We conducted three sets of experiments. First, we tested a number of design choices on the pilot set, then second on the GH-13K dataset, changing one or two key variables at a time while holding others constant. We tested backbone choices, scales, train and test augmentation and aggregation. Each evaluation on GH-13K took a day on the IBM cloud. Finally, we submitted our final model for testing on GH-Validation, which took approximately 8 days.

Table 1. Summary of GH-13K results. Legend for consistent variables: R - ResNet backbone; M - mean probability over augmentations and views, maximum over laterality; I - Inception backbone; N - No augmentation at inference. The scale is in pixels.

3.3 Results

Table 1 summarises results from our GH-13K experiments. Experiments 1–5 explored combinations of backbones and scales. In terms of backbone, empirical results showed that Inception was superior to ResNet [24] (1 vs. 2 and 5). In terms of scales, the main conclusion was that performance peaked when train and test inference was run at the higher scale (2, 8); however, accuracy dropped when testing size exceeded training (3, 4). Experiments 6–8 assessed the impact of augmentation (6), as well as answering the question of how to aggregate augmentation scores (7). In general, these experiments showed that: (a) augmentation at inference does help; and (b) within a single breast, taking the mean over views and augmented images outperformed the alternative of taking the maximum (we still use the maximum across lateralities). Row 9 shows a test AUC of 0.74 on GH-Validation from the competitive phase of the Challenge using a classification net (an adapted Inception ResNet v2), TensorFlow with the largest possible resolution under that setup (\(1,600\times 1,600\), much smaller than our current model, thus leading to a 0.15 decrease in AUC).

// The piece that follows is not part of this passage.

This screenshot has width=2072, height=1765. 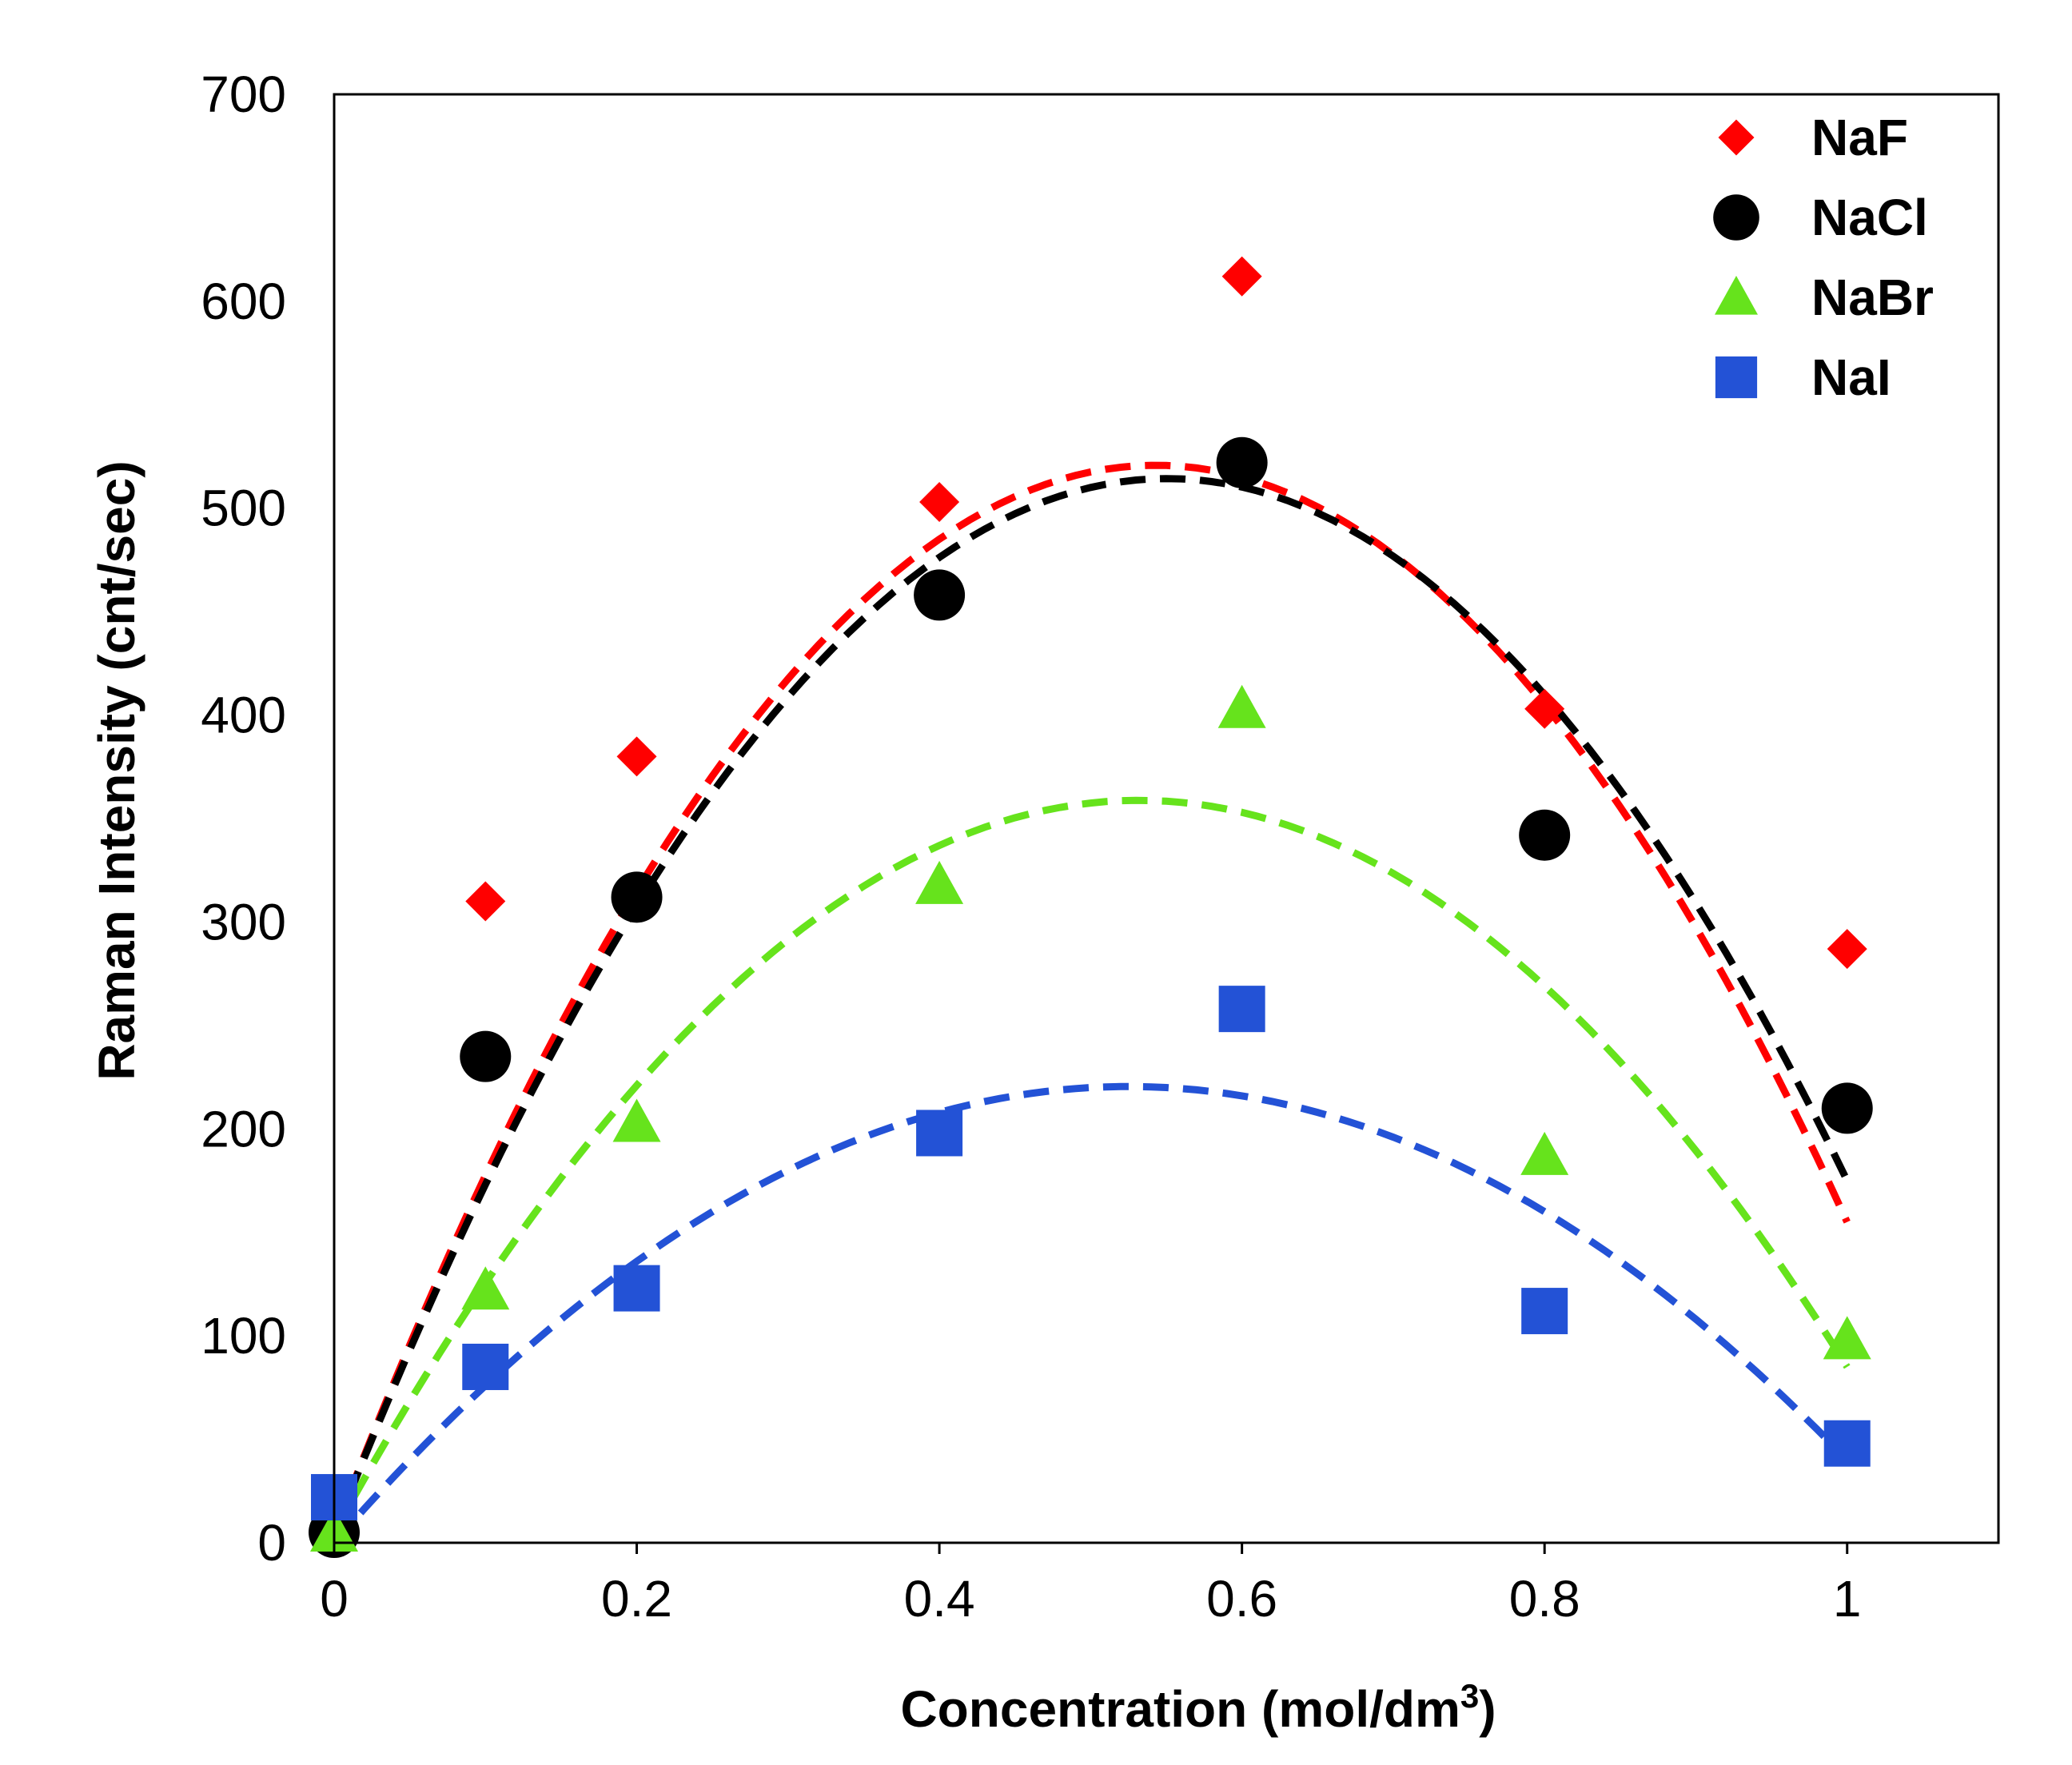 I want to click on legend-marker-nacl, so click(x=1736, y=218).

Based on these results, we submitted our final architecture described in Sect. 2 for testing on the large GH-Validation dataset. In the first sub-challenge, which records the AUC by breast purely on imaging and blinded to demographic information, we achieved AUC = 0.879 (standard deviation: 0.00914), see Fig. 2(e), which is 0.005 above the top AUC in the competitive phase of the Challenge. It was also the highest single-model AUC in the collaborative phase, 0.014 below an ensemble of detection models, and higher than all patch-based models. The second sub-challenge is on subject-wise AUC, with access to both images and demographics. Despite ignoring demographics, our architecture gave AUC = 0.868, behind only the top score in the competitive phase (a patch-based curriculum-trained model) by 0.006. Twenty-five method descriptions from this phase are available at synapse.org, but details of the collaborative phase, including performance of patch-based models trained on Optimam, is embargoed pending publication by the Challenge. Figure 2 shows sample outputs from GH.

Fig. 2.
figure 2

(a) True positive prediction (\(p=0.90\) probability of malignancy) of an inconspicuous lesion on a left MLO of a 73 year old woman. (b) True negative (malignancy: \(p=0.06\)) for left MLO view of a 66 year old woman. (c) False positive (\(p=0.78\)) on left MLO of a 43 year old woman, due to hyper-intense region. (d) False negative (\(p=0.03\)) for left CC view of a 61 year old woman. (e) ROC by breast, AUC = 0.879.

4 Discussion and Conclusion

We have presented a two-stage detection network trained on strongly labelled data which achieved 0.879 AUC by breast on a large unseen representative screening test set, operating at high resolution. Important questions remain, e.g., the impact of deformable modules, ameliorating batch size = 1 in batch normalisation, image rotation, the use of architectures that handle multiple scales (FPNs), single pass models, comparison to the different setup in [7] and clinical applicability. Exploring these directions, along with integrating demographic features into the architecture, will be in a future journal extension. As mammographic training databases grow and the rapid progress in DL for machine vision continues, we hope this will provide a first benchmark in mammogram classification on an public yet hidden test set.